Replit is looking to improve its AI agent, the core of its product strategy, by defining success metrics, designing experiments, and analyzing data to drive improvements in agent effectiveness and user outcomes.
Requirements
- Deep experimentation expertise: A/B testing, experiment design, power analysis, handling skewed data, interpreting results beyond p-values.
- Strong SQL skills and experience designing data models for high-volume event data; experience with dbt or similar transformation tools.
- Proficiency in Python and data science libraries (pandas, scipy, statsmodels, etc.).
- Experience with LLM or AI agent evaluation—understanding of prompt-response patterns, agent evaluation frameworks, or model quality measurement.
- Experience with modern data stack (BigQuery, dbt, Fivetran, Segment, Hex).
- Familiarity with experimentation platforms (LaunchDarkly, Statsig, Eppo, or similar).
- Experience with causal inference methods (difference-in-differences, synthetic control, CUPED).
Responsibilities
- Design and analyze experiments to measure agent improvements—from model changes to UX variations—with statistical rigor and practical tradeoffs.

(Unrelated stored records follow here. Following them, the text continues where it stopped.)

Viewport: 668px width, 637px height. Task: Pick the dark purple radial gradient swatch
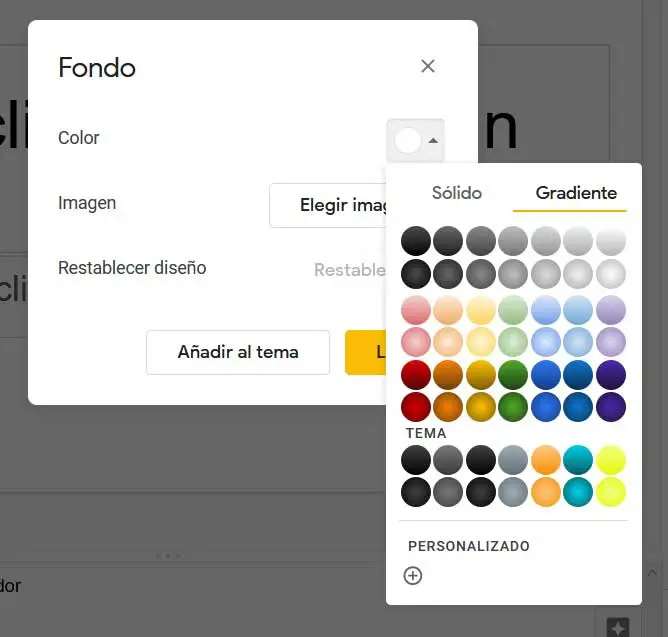610,407
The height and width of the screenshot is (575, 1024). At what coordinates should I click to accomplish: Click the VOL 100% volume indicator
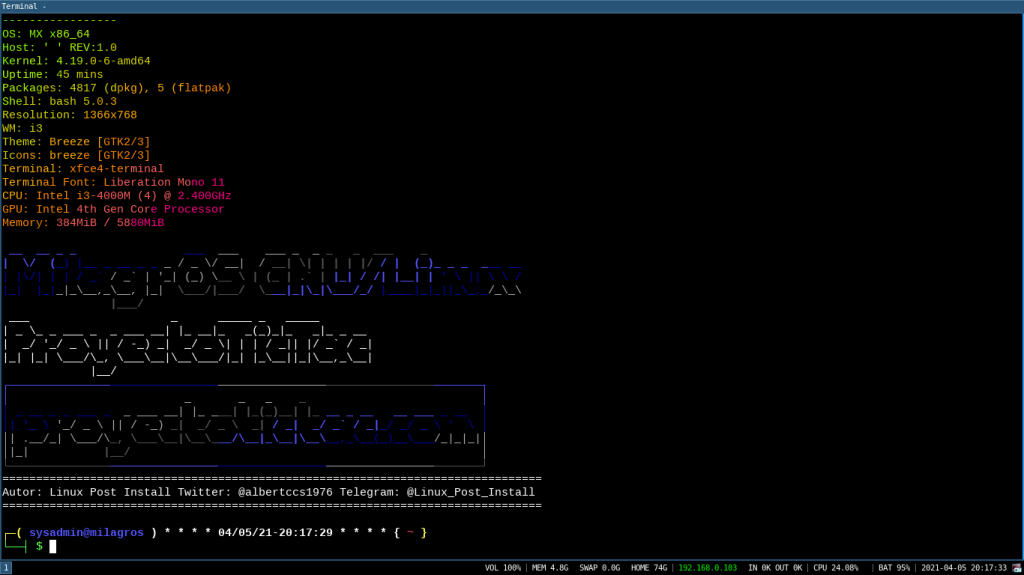pos(503,567)
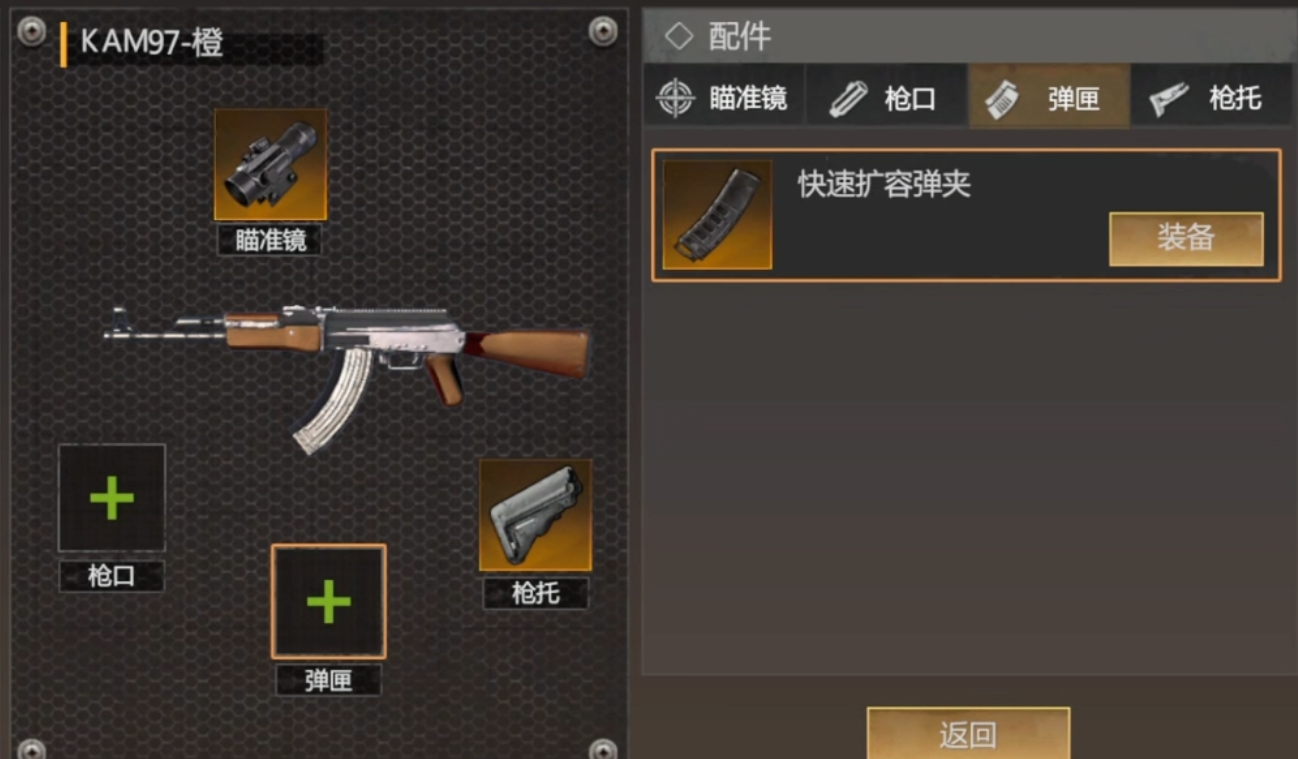
Task: Select the 快速扩容弹夹 list entry name
Action: pyautogui.click(x=884, y=185)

- Define success metrics that connect agent trace data (prompts, responses, code changes, execution outcomes) to user outcomes like successful deploys, retention, and revenue.
- Build the semantic layer for agent data in partnership with data engineering—defining the tables, metrics, and models that enable self-serve analysis across the AI team.
- Surface insights from trace analysis that identify failure modes, successful patterns, and opportunities to improve agent effectiveness.
- Partner with AI engineering, product, and leadership to translate data into roadmap decisions; you'll have a seat at the table for critical agent strategy discussions.
- Create dashboards and reporting that surface agent performance metrics (task completion, latency, quality scores, user satisfaction) for the AI team and executives.
Other
- 5+ years of experience in data science, analytics, or a quantitative role with a focus on product, growth, or experimentation.
- Ability to translate ambiguous questions into structured analysis and communicate findings clearly to both technical and non-technical stakeholders.
- Bias toward action: you ship insights that influence decisions, not just dashboards.
- Background in high-growth SaaS or PLG companies with large-scale event data.
- Understanding of developer tools or software engineering workflows.